And I’d like to do all of that using syntax that is at least as clean and readable as today’s best languages, please, not the horrors that often seem to result when functional programming languages try to implement equivalent behaviour with realistic heavily structured/monadic values instead of the neat one-integer counter or append-only log that always seems to be used in the tutorial code samples.

I suspect that to do that will require a language that provides dedicated, specialised tools to support the new programming model. Sure, you could probably do this sort of thing using monads in Haskell, just as you could do OOP in C, text processing in C++, or write in a functional style in Python, but the results are clumsy compared to using the right tool for the job. I’m not sure that tool exists yet for the kind of programming models I’d like to use, but that’s where I’m hoping the lessons of today’s functional languages and academic research will bear fruit over time.


That's very attainable in Haskell and is often well-modeled off the ST monad. You also have a number of "Data types a la carte"-like methods which allows you to build very specific effect contexts in order to precisely guarantee things like the fact that mutable array code never produces events in the UI. These can be achieved by products and compositions of applicative types, free monads, monad transformers, or the "sum of effects" "a la carte" method.

Another big deal that comes out of these more specific effects is that you can have the compiler produce stream fusion to automatically optimize some inner loops, though I don't know how often that actually happens as of today.

(Oh: if you want to play with "Data types a la carte" they're in the IOSpec package, http://hackage.haskell.org/package/IOSpec and are described---somewhat densely---in http://www.staff.science.uu.nl/~swier004/Publications/DataTy...)


You should really take a look at Haskell.
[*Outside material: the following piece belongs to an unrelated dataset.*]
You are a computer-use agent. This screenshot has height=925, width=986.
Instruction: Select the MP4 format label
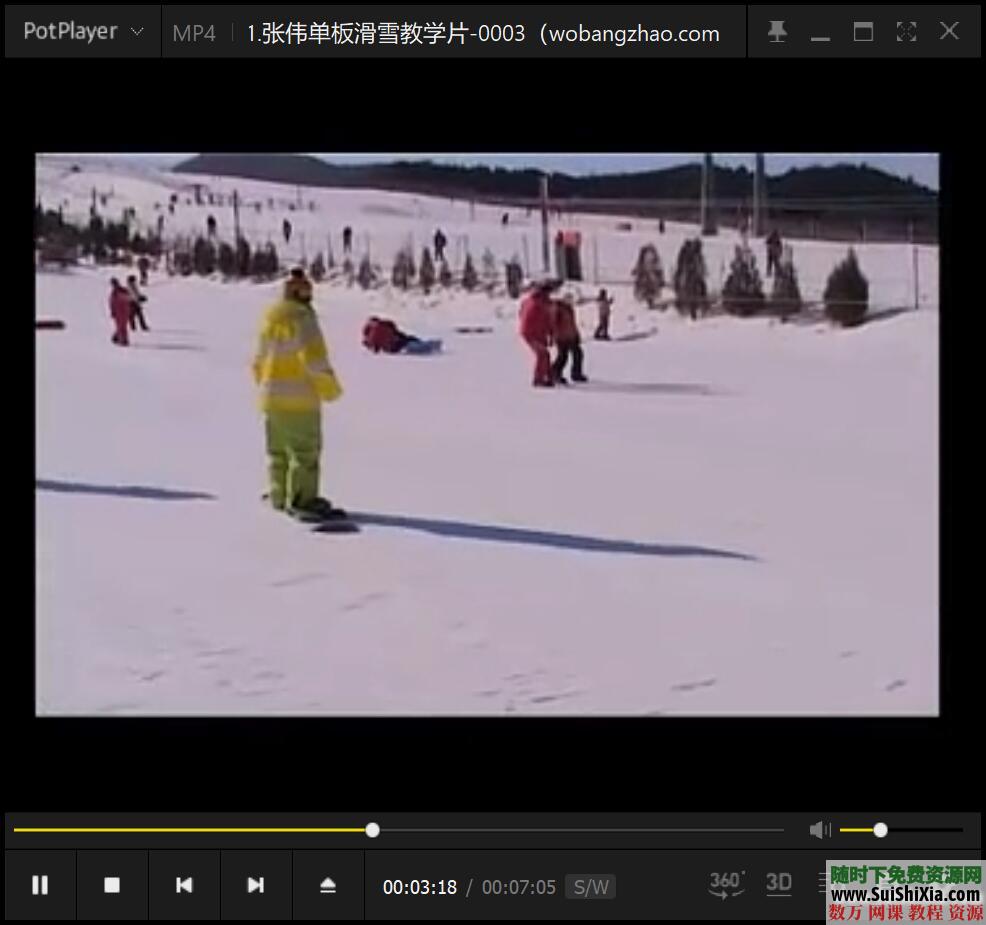194,33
What you describe in your 3rd paragraph is precisely the ST monad.

It's true we're still pretty limited in how effects are typed (most effectful stuff still ends up in the "IO sin-bin"), but this is an area of active research and experimentation. This is the way haskell's going, and no one else is even close (afaict).


What you describe in your 3rd paragraph is precisely the ST monad.

Not exactly. The ST monad supports local mutable state, essentially turning a computation that uses state internally into something that looks pure from the outside. I’m looking for something more general where, for example, a function could modify state outside its own scope, but only if it advertised explicitly which stateful resources it would read and/or write, so the language could enforce constraints or issue warnings if various kinds of undesirable and/or non-deterministic behaviour would result.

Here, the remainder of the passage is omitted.